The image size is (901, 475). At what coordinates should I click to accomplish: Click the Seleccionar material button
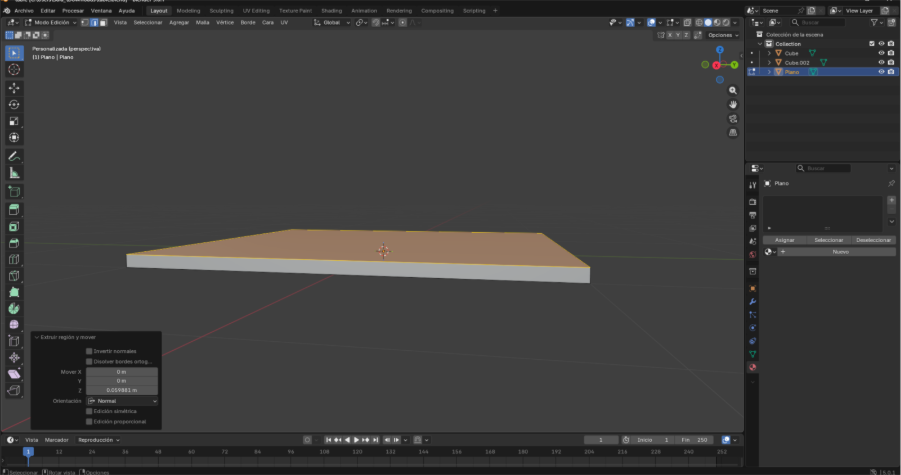[x=828, y=239]
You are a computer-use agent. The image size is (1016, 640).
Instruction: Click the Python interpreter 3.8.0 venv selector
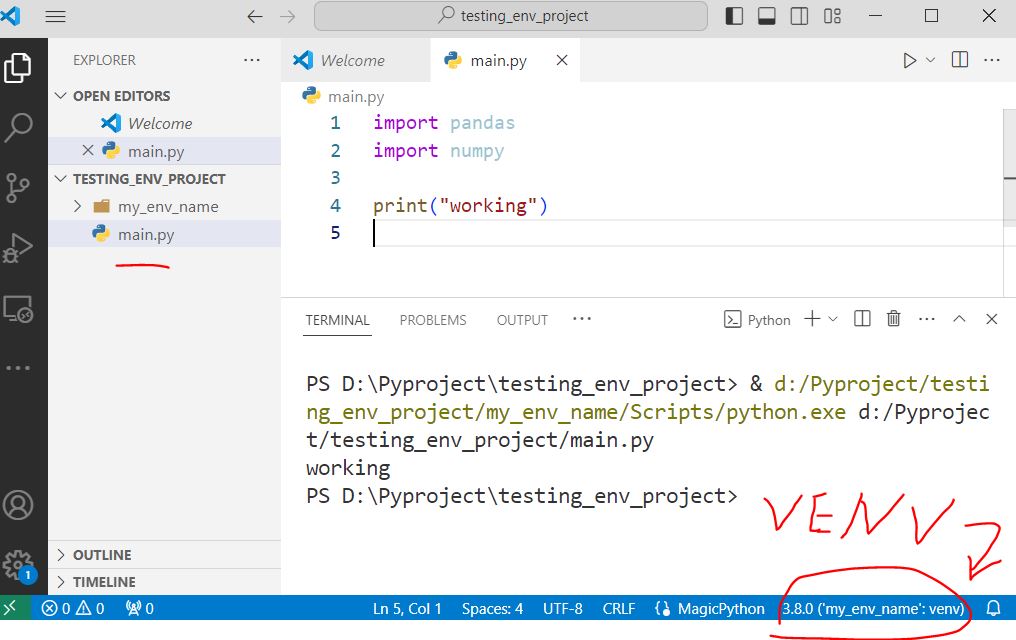tap(873, 608)
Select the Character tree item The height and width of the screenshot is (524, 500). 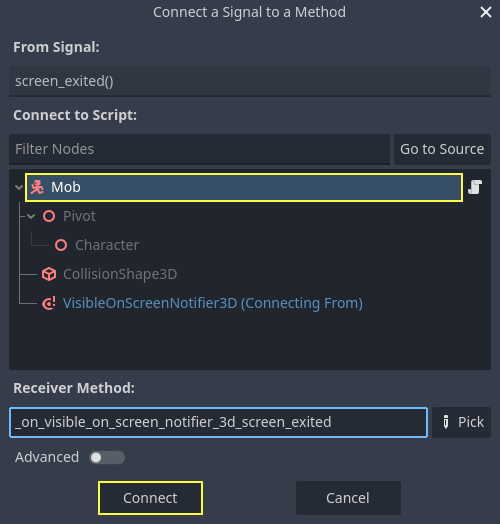point(107,245)
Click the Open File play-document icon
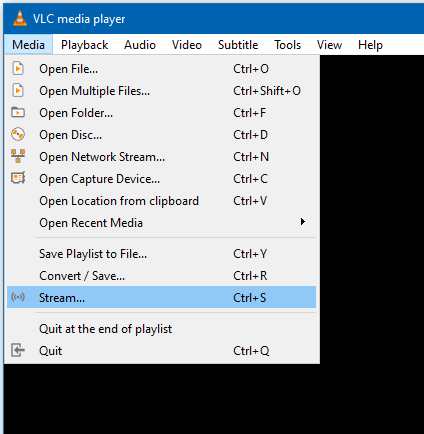Screen dimensions: 424x434 tap(18, 69)
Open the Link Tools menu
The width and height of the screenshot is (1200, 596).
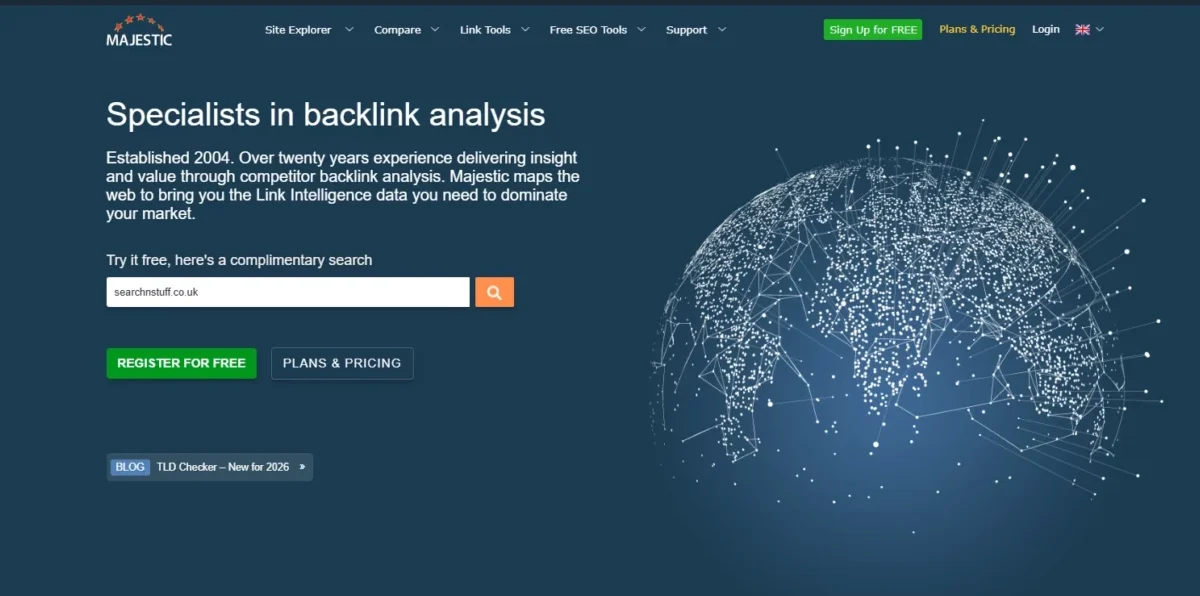485,30
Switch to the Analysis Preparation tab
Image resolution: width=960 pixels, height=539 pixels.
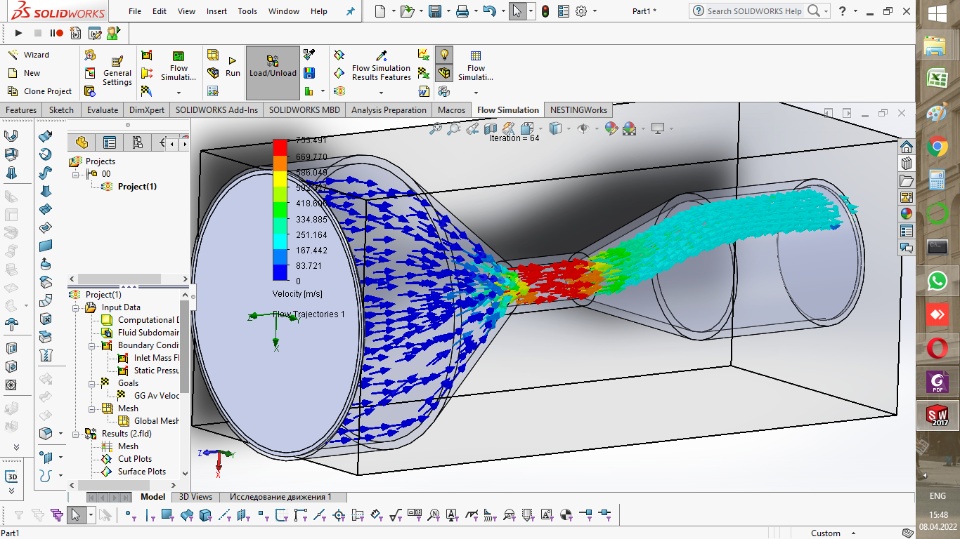[389, 110]
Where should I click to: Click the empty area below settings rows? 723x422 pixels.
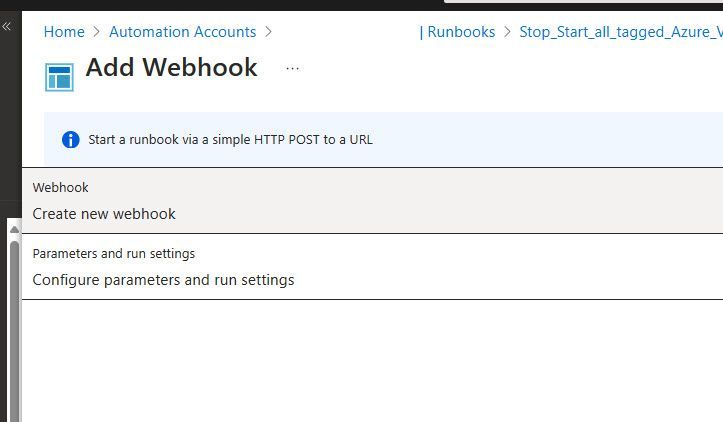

# # # #

### Exercise requirements
Only an exact copy belongs in the answer: the lines from the one containing "Click the Open File play-document icon" through the end of the records, both ends included, minus the pictures.

### Your response
Click the Open File play-document icon
Screen dimensions: 424x434 tap(18, 69)
Open the Link Tools menu
The width and height of the screenshot is (1200, 596).
485,30
Switch to the Analysis Preparation tab
Image resolution: width=960 pixels, height=539 pixels.
[389, 110]
Where should I click to: Click the empty area below settings rows? 723x422 pixels.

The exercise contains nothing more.